What are we going to give up to get the internationalist immigration policy that our citizens must have if the social assumptions on which our whole culture is based shall not be totally destroyed? Raising or lowering the H-1B quota, which has sucked all of the intellectual oxygen out of the debate until now, is not the answer or even part of the answer. To assume that the demand for H-1B workers will continue to soar endlessly into our future is as uncertain as the conviction that tax cuts are justified because anticipated budget surpluses must appear since the business cycle has been repealed. There clearly needs to be a trigger that links the number of H-1B entrants to occupational unemployment in targeted regions that is periodically updated. Yet we are still skirting the real solution which is the clear and pressing need for a dramatic expansion of the employment-based immigrant quotas. There can be no immigration reform on the cheap.
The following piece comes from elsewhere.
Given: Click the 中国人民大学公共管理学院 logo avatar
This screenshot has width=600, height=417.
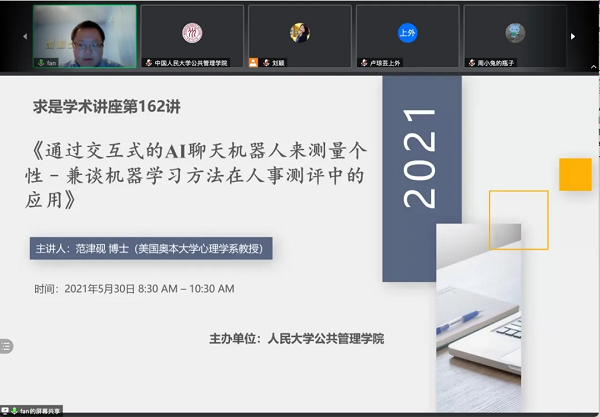Looking at the screenshot, I should (x=191, y=32).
In exchange for a tripling or quadrupling of these visa limits, the entire family-based fourth preference should be eliminated, while grandfathering any current beneficiaries, despite the understandable and anticipated outcry from those ethnic communities most directly affected. Ours is a culture based on the nuclear family and that is the social unit most in need of protection from the demographic time bomb whose ticking grows ever louder. We need to reduce the H-1B to a three year visa that cannot be renewed. The H-1B cap should be scrapped outright and consigned to the dust bin of history where it belongs.Create a Blanket H which could be applied for directly at US Consulates much as it is now possible to apply for the Blanket L visa. If necessary, reduce the number of refugees that the INS takes in while increasing our foreign aid program designed to increase living standards abroad.

Intentions can never be an effective substitute for a policy that works. Those who would rise up in angry protest against any attempt to repeal the family fourth preference must be asked whether its preservation is the best way to advance the concept of family unity, albeit on an extended basis. If it is not, and it is not, then it should and must go. Rather than keep alive a concept that separates families for many years at a time, is it not better to allow these same relatives to enter the US in a work-authorized capacity? Is this not achieving the same end much sooner in a way that benefits the nation and its economy? Instead of opposing an expansion of the employment-based quotas as something that does not concern them, or because of an anti-business bias, those who hold the family fourth preference sacred must look in the mirror and ask themselves who is really the friend of family unity?

Much of this is controversial and all will doubtless be subjected to spirited debate. Whether these suggestions can withstand such scrutiny or fail under the withering criticism is irrelevant. What is relevant is the fact that the next INS Commissioner cannot afford to delay in inviting all Americans to join the national conversation that we must, but do not now, have. Demography and Immigration the choice is ours.